** EXERCÍCIO ESCRITO A **
Transcreva, por favor, um trecho do texto sobre os chinelos de dedo e o Verão: comece nas palavras que contêm "O Verão vai" e pare depois de "tão pouca roupa.".
** EXERCÍCIO ESCRITO B **
Reescreva em forma de lista, e de modo mais breve, o parágrafo do texto sobre os chinelos de dedo e o Verão que começa por "O Verão vai ainda prolongar-se", mantendo os factos principais.

** TEXTO ESCOLHIDO **

-------------------------

E os chinelos de dedo usados em todo o lado? É nas discotecas, nas salas de aula, nos escritórios, nas repartições públicas. Se o novo governo nada fizer quanto a essa praga que alastra a todas as classes sociais e mesmo a todos os sexos, não nos admiraria muito que o país venha a cair ainda mais uns lugares na hierarquia da União Europeia. Com certeza haverá medidas que podem ser tomadas para resolver este problema. O discurso demagógico e populista sobre os chinelos de dedo já chateia.

O Verão vai ainda prolongar-se por mais dois longos meses e quem sabe durar até Outubro ou Novembro. Temo que Portugal não esteja preparado para tempos estivais extraordinários com duração tão prolongada. Em 1975 o Verão aqueceu e durou quase até ao fim de Novembro e deixou o país no estado miserável que se conhece. Esperemos que este ano a silly season acabe mais cedo (ou pelo menos que acabe) e o país reabra a tempo e horas. E já agora, se me é permitido fazer um pedido individual nestas páginas, como eu dormiria mais feliz e sossegado se Luís Delgado e António José Teixeira deixassem de ser o yin e yang do comentário político nacional.

EU NÃO VI NENHUM ORNITORRINCO

Quer dizer, a bem da verdade, vi. Um ornitorrinco monumental. Mas não posso falar dela. A mãe podia não gostar de ver a filha descrita assim num jornal com tão pouca roupa.

-------------------------

** DADOS DE ORIGEM **
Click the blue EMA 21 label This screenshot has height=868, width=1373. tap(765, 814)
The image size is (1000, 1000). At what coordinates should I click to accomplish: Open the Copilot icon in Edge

-------------------------

** RESPOSTA A **
O Verão vai ainda prolongar-se por mais dois longos meses e quem sabe durar até Outubro ou Novembro. Temo que Portugal não esteja preparado para tempos estivais extraordinários com duração tão prolongada. Em 1975 o Verão aqueceu e durou quase até ao fim de Novembro e deixou o país no estado miserável que se conhece. Esperemos que este ano a silly season acabe mais cedo (ou pelo menos que acabe) e o país reabra a tempo e horas. E já agora, se me é permitido fazer um pedido individual nestas páginas, como eu dormiria mais feliz e sossegado se Luís Delgado e António José Teixeira deixassem de ser o yin e yang do comentário político nacional.

EU NÃO VI NENHUM ORNITORRINCO

Quer dizer, a bem da verdade, vi. Um ornitorrinco monumental. Mas não posso falar dela. A mãe podia não gostar de ver a filha descrita assim num jornal com tão pouca roupa.

** RESPOSTA B **
- O Verão deve durar mais dois meses, talvez até Outubro ou Novembro.
- Há o receio de que Portugal não esteja preparado para um período estival tão longo.
- Em 1975, o Verão durou quase até ao fim de Novembro e deixou o país num estado miserável.
- Espera-se que a silly season acabe mais cedo e que o país reabra a tempo e horas.
- Pede-se que Luís Delgado e António José Teixeira deixem de ser o yin e yang do comentário político nacional.